I wonder if a model like the following might be better:
1. Player A takes action.
2. DM introduces complication.
3. Player B takes action.
4. DM introduces complication.
The DM complications are independent of the player's action, and force a reaction from a player. If the player fails the reaction, the DM's side scores a success...
What you are describing is for action to action, micro-level stuff. But I find it interesting that this is very similar to the structure that Mouse Guard uses at the opposite extreme, going from one "adventure" to the next. Basically, after the players have taking a few shots at solving whatever they are trying to handle (win or lose), the DM has a "turn" to introduce complications. If they had a lot of success during the "player turn", they can negate and/or trade some of that in for stuff they want, but if they had a rough time, they may have needed to avoid injury by giving the DM the right to hit them harder on his "turn."

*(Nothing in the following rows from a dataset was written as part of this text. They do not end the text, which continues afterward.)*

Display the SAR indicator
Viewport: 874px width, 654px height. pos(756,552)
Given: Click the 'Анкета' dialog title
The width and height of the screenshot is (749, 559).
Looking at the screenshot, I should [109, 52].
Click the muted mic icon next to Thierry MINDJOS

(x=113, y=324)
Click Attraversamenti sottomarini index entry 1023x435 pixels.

Basically, the structure is that you can try anything you want, but eventually you run out of "attempts". Running out of attempts lets the DM hit you mildly. But failing badly lets the DM hit you harder, while great success lets you avoid some of the later hits.
In something like a 4E skill challenge, drifted to this, I'd set up a couple of options for the players:
1. You can go for something "neutral" on your turn, which is basically a low-risk, low-reward option. You have to beat the normal DC by 5 to achieve a success in the challenge, but you have to fail it by 10 to get a failure. Usually, this doesn't accomplish anything, but it is better odds than sitting out your turn if nothing good presents itself. Crucially, if you make the normal check, you get to mitigate/cancel a mild complication. If you fail the normal check, the DM hits you with an extra one. (This would be exclusive with the success/fail results at the ends.)

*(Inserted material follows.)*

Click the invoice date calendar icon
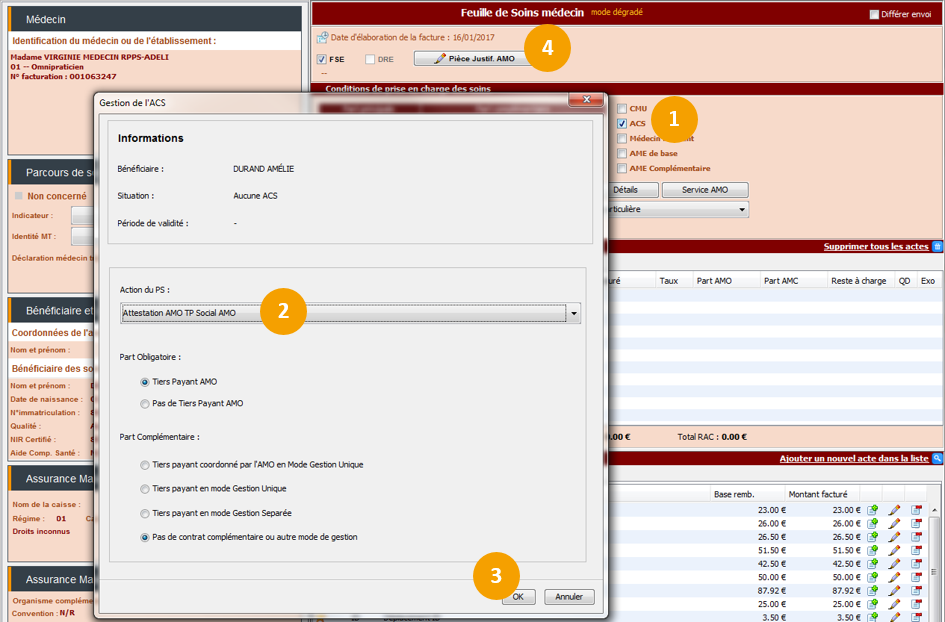The image size is (945, 622). [x=322, y=38]
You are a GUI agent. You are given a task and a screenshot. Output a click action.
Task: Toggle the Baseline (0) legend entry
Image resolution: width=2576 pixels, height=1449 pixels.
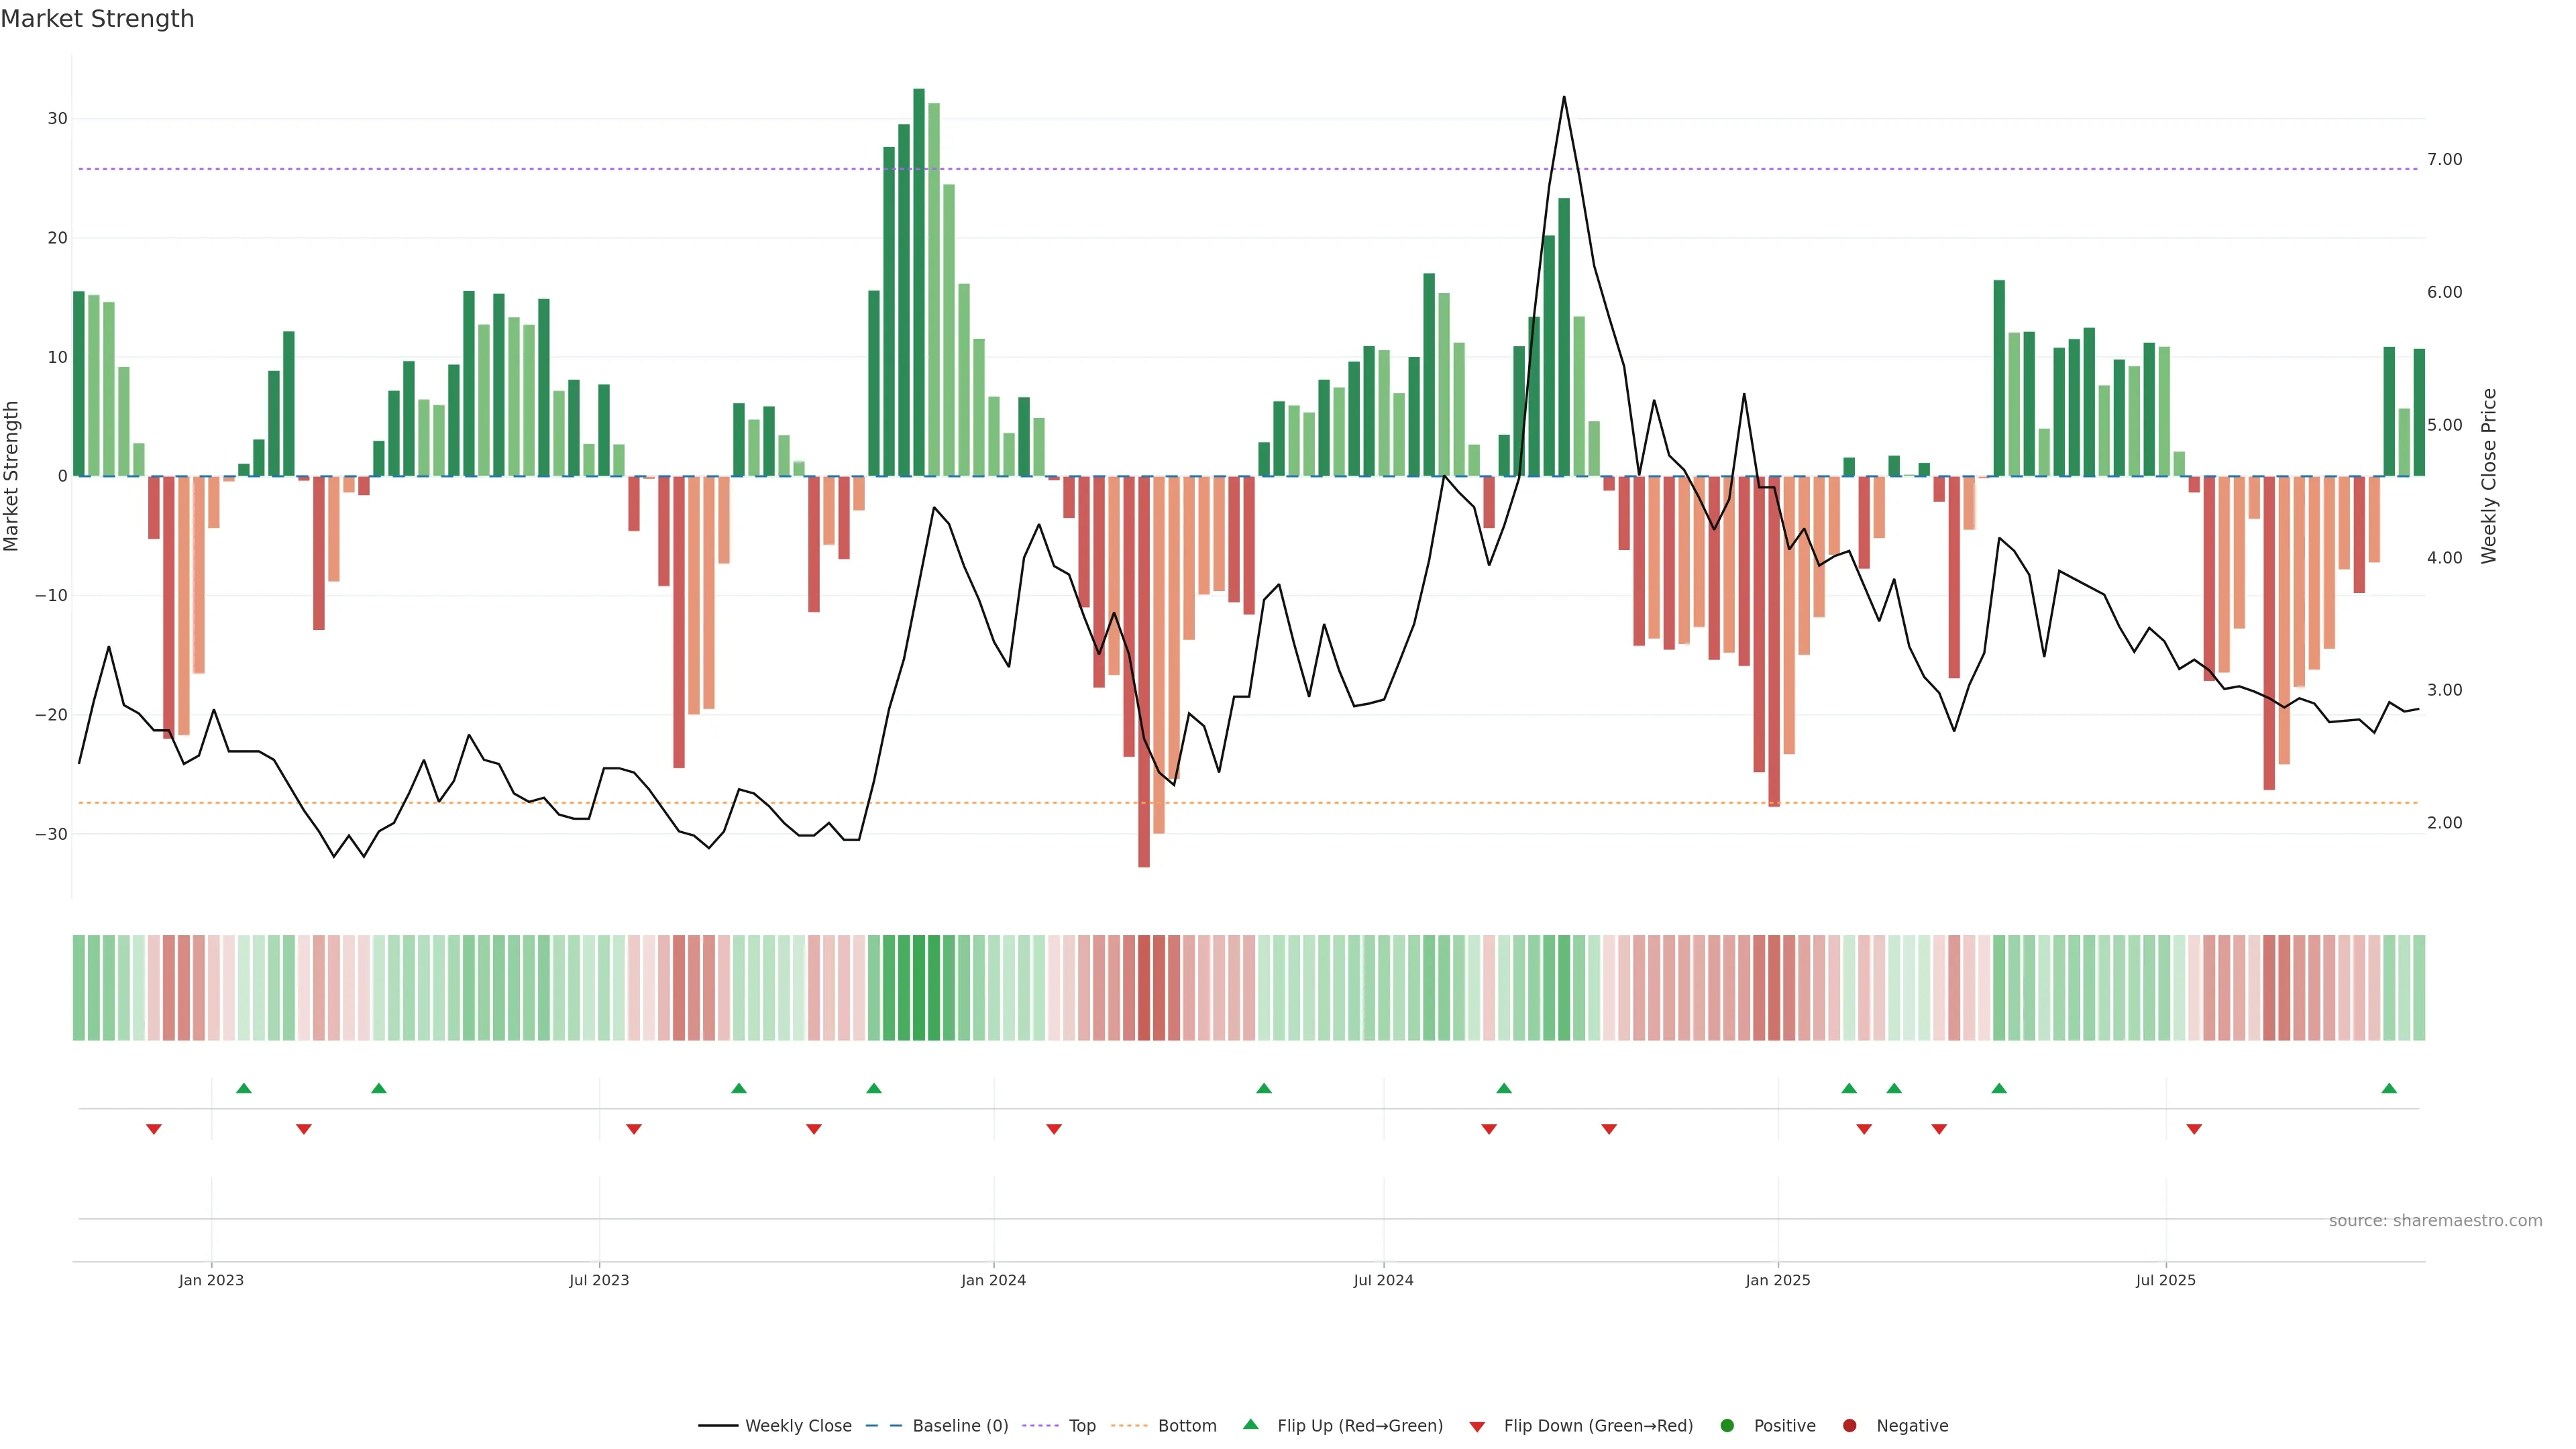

2. If you go for a more normal check, ti's succeed on normal DC, fail on DC -5, and minor complication in the middle.
After everyone has given it their best shot in a round of checks, the DM gets to unleash the complications.
I may have the math off (talk about needing playtesting), but the idea here is that you can "succeed" on the main challenge but still pile up a bunch of complication that may affect you downstream. Or you can "fail" the challenge outright, of course but his is a lot less likely than in 4E standard. Or you can "fail" by building up some many complications that the players decide to abandon the challenge as more trouble than its worth or too hot to now handle. The normal SC fail state can now be "hard fail" with serious consequences, because it is relatively rare. The usual failure is now that party works through the challenge, getting the XP, but now has to deal with the side effects. In this case, I would not give XP for a hard fail.